What is a 'cost function' in Machine Learning / ML

Christopher Simpson

Nov 14, 2024 • 3 min read

Photo by Kony on Unsplash

I don't really know, deeply what a cost functino is in Machine Learning. Let's learn it.
All quotes are from the excellent "Hands-On Machine Learning with Scikit-Learn, and TensorFlow, 1st Edition" unless otherwise stated.

In "Hands-On Machine Learning with Scikit-Learn, and TensorFlow, 1st Edition", a cost function is defined as:

"You can either define a utility function (or fitness function) that measures how good your model is, or you can define a cost function that measures how bad it is. For linear regression problems, people typically use a cost function that measures the distance between the linear model's predictions and the training examples; the objective is to minimize this distance."
- Hands-On Machine Learning with Scikit-Learn, Keras, and TensorFlow, 2nd Edition, 2017, Aurelien Geron

As I'm reading this I ask myself:

How can a 'cost function' determine what is a good model vs a bad model: What's it comparing/looking at? How does the function 'know' or 'calculate' that, and how can we 'make' or 'create' a function which measures 'goodness/badness' of a model.
- I like I'm now aware sometimes people create functions which measure how good a model is (aka "a utility function (or fitness function) that measures how good your model")
- I'm starting to imagine, perhaps the output of these 'cost functions' might be like a 'hey, that model measurement is 10% correct for a utility function, or 10% bad for a cost function. Or maybe it's more often a expressed number say, 1 meaning 100% correct or 0.5 meaning 50% bad. Let's func out. Do cost functinos evaluate the model 'goodness' as a whole, or individual measurements?
- Almost. Here's some realistic examples from the experts
Let's break the definition down further

"For linear regression problems, people typically use a cost function that measures the distance between the linear model's predictions and the training examples; the objective is to minimize this distance."

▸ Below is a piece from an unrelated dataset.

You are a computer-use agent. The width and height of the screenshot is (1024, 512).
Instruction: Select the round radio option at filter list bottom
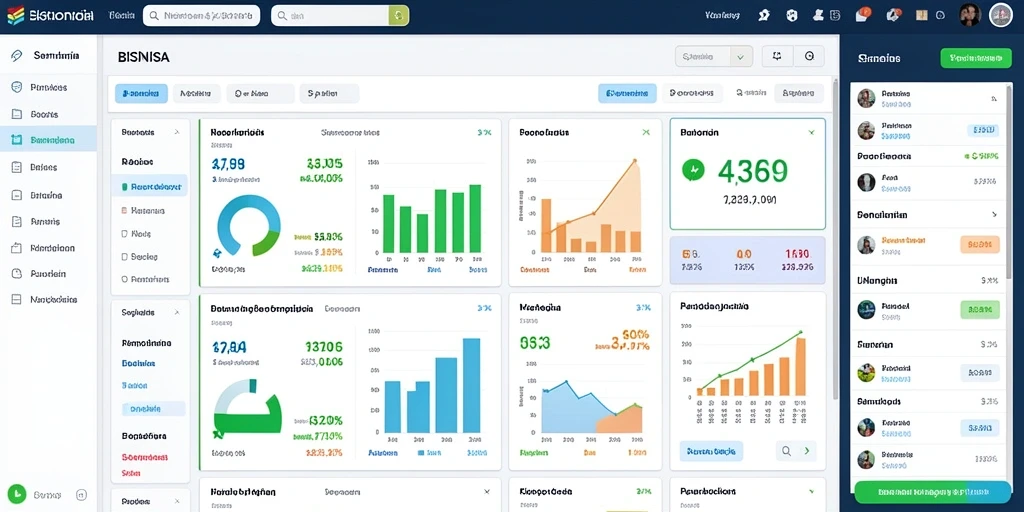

OK that's great if you come from a mathmetics background. I'm left with the following:

How does one 'measure the distance between the linear model's predictions and the training examples?'
I don't like that sometimes these explainations read (to me) as a sentiant alive thing, that can be 'fed' information and 'do things' too vuage. "You feed it your training examples and it finds the parameters that make the linear model fit best your data"

We need to know what Vectors are, this is the best explanation of 'What is a vector' I've read which uses a Rocket 🚀 as an example, all the way to why you're not killing it on YouTube with your Subscribers (how Google evaluates spammy video content vs engaging cotent), what could be more fun?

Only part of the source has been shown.